L'histoire partagée se construit à plusieurs: soutenez notreHistoire.ch
La saga de la (des) cabane(s) Panossière

La saga de la (des) cabane(s) Panossière

Marcel Maurice Demont
Marcel Maurice Demont

La saga d'un haut refuge des Alpes

Un lieu magique

La (les) cabane (s) Panossière, au pied des Combins, Haut Val de Bagnes, Valais, Suisse

La fin de l'année 2009 a marqué le terme de la magnifique saga mettant en scène les cabanes Panossière successives et leurs gardiens tous unis par un lien de parenté. Cette attachante aventure, qui a débuté en 1881, a été contée par l'auteur des ces lignes et descendant des premiers gardiens dans l'ouvrage: 'Maxime gardien de cabane'.

1881

1er refuge Panossière

Une grotte humide sommairement aménagée

Le minuscule refuge adossé à la paroi du Grand Tavé est construit sous l'impulsion de la section Monte Rosa du Club Alpin Suisse. Le CAS Genève verse une subvention annuelle de CHF 150.-. Altitude 2720 mètres.

Voyons ce qu'en dirent quelques 'Messieurs' à cette époque : « Nous préparons une soupe et du thé dont nous nous délectons, oubliant presque, pour un bref instant, que nous avons les pieds et les fesses dans l'eau. »

1893

2ème refuge Panossière

Au minuscule premier abri succède une petite cabane de bois

Elle est bâtie sur la moraine droite du glacier de Corbassière, à l'altitude de 2671 mètres. Préfabriquée à Genève, transportée à Panossière à dos de mulets, montée par trois ouvriers genevois et trois ouvriers de Lourtier, elle est financée par le CAS Genève qui en est propriétaire (des murs et du contenu, pas du terrain).

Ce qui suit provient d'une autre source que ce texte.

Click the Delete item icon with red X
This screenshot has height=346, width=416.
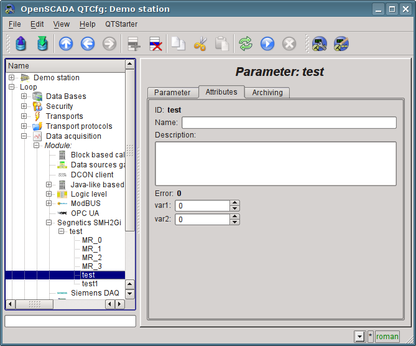pos(155,44)
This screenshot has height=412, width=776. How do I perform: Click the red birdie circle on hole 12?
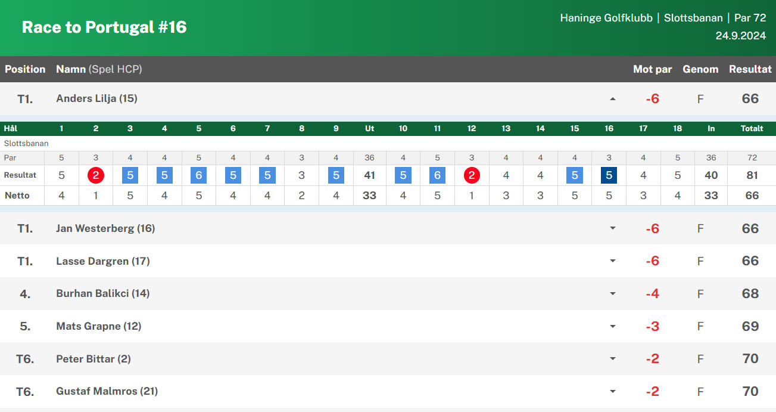472,175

La cabane est agrandie en 1909, un réduit destiné au gardien y est prévu.

En 1933, le haut refuge est doublé de pierre et connaît un nouvel agrandissement.

A l'intérieur, traversant le réfectoire à hauteur d'homme, au-dessus du fourneau et des casseroles, s'étire un fil de fer servant de séchoir dont parfois dégringolent les chaussettes, caleçons, chemises, camisoles étendus par des alpinistes. Occupé à brasser la soupe, le gardien y repêche de temps à autre un habit.

Les gardiens

1er, François Fréderic Fellay, Lourtier, dès 1908

Le 15 juillet 1908, la Section Genevoise du Club Alpin Suisse nomme le 1er gardien permanent de l'histoire de Panossière en la personne de François Frédéric. En 1914, débutent les années tragiques de la 1ère guerre mondiale. François Frédéric est mobilisé, le deux août il quitte son poste pour revêtir l'uniforme militaire.

François Frédéric

2ème, Alexis Fellay, Lourtier, de 1928 à 1933

En 1919, la guerre finie, les choses reprennent leur cours normal. En 1928, François Frédéric cède son poste à Alexis qui assumera la fonction jusqu'à son décès survenu en 1933. Il est alors remplacé par son frère, Henri Fellay.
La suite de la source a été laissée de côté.